At Food52, Kim takes a generalist approach, creating dishes like "beef short rib bourguignon with garlicky panko gremolata" and "chicken-fried steak katsu with milk gravy." When he cooks from cuisines outside his culture, Kim tries to be "as responsible as possible," he said, by citing inspirations and adding context in the headnote as to how he learned the techniques. "Coming from an academic perspective is a way to make sure you close the loops and honor every possible inspiration for a dish," he said, "and that's one way to make sure that you're avoiding any semblance of tokenization or appropriation."

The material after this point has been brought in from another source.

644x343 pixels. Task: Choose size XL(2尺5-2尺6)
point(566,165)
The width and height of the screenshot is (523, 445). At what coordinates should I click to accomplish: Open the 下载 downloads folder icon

With the racial inequity in food media, we frequently return to the question of who gets to profit from other cultures' foods; it is still often the case that globally inspired dishes are presented by white recipe developers. Following Bon Appétit's organizational reckoning over these exact issues, the publication has announced plans to not only address its pay disparities and lack of staffers of color, but also to re-envision its content to better address cultural biases. As part of this push into the future, the magazine's research director Joseph Hernandez announced in a newsletter last month that he would be working with Test Kitchen editors to "address many of these problems of authorship, appropriation, the white gaze, and erasure."
Referencing its past controversies regarding flaky bread, "white guy" kimchi, pho, and Filipino halo-halo, Hernandez wrote that BA "has been called out for appropriation, for decontextualizing recipes from non-white cultures, and for knighting 'experts' without considering if that person should, in fact, claim mastery of a cuisine that isn’t theirs." In response, "our team will be auditing previously published recipes and articles that may not have been thoroughly fact-checked or read for cultural sensitivity when originally authored," he announced. Addressing the most popular recipes first, the publication will add context and address past problems in editors' notes: "Do we give credit where it’s due? Did we properly credit our inspirations, or did we shoehorn in a trendy ingredient with no explanation?"
There's no clear-cut answer on how to handle recipe names, as each recipe developer has their own perspective. As tidy as it may seem for recipes to exclusively come from authors of that specific cultural background, no one person can stand-in for an entire culture's culinary history, and that approach is unrealistic in a media landscape in which there are many, many more writers than there are jobs. Further, that set of rules also ignores the ways culinary traditions meld both naturally and by force. Despite those constraints, we can at least push for more thoughtful and contextual approaches to recipe development—ones that respect the interplay between cultures, instead of stripping foods from their histories.
As recipe developers broaden the context they provide with dishes, home cooks can in turn become more conscious consumers if they choose to engage with that added knowledge. "I absolutely think it's the responsibility of the recipe developer to do that extra research, because it's only gonna help someone," Firkser said. "I don't think anyone's ever been bitten in the ass for doing the homework, right?"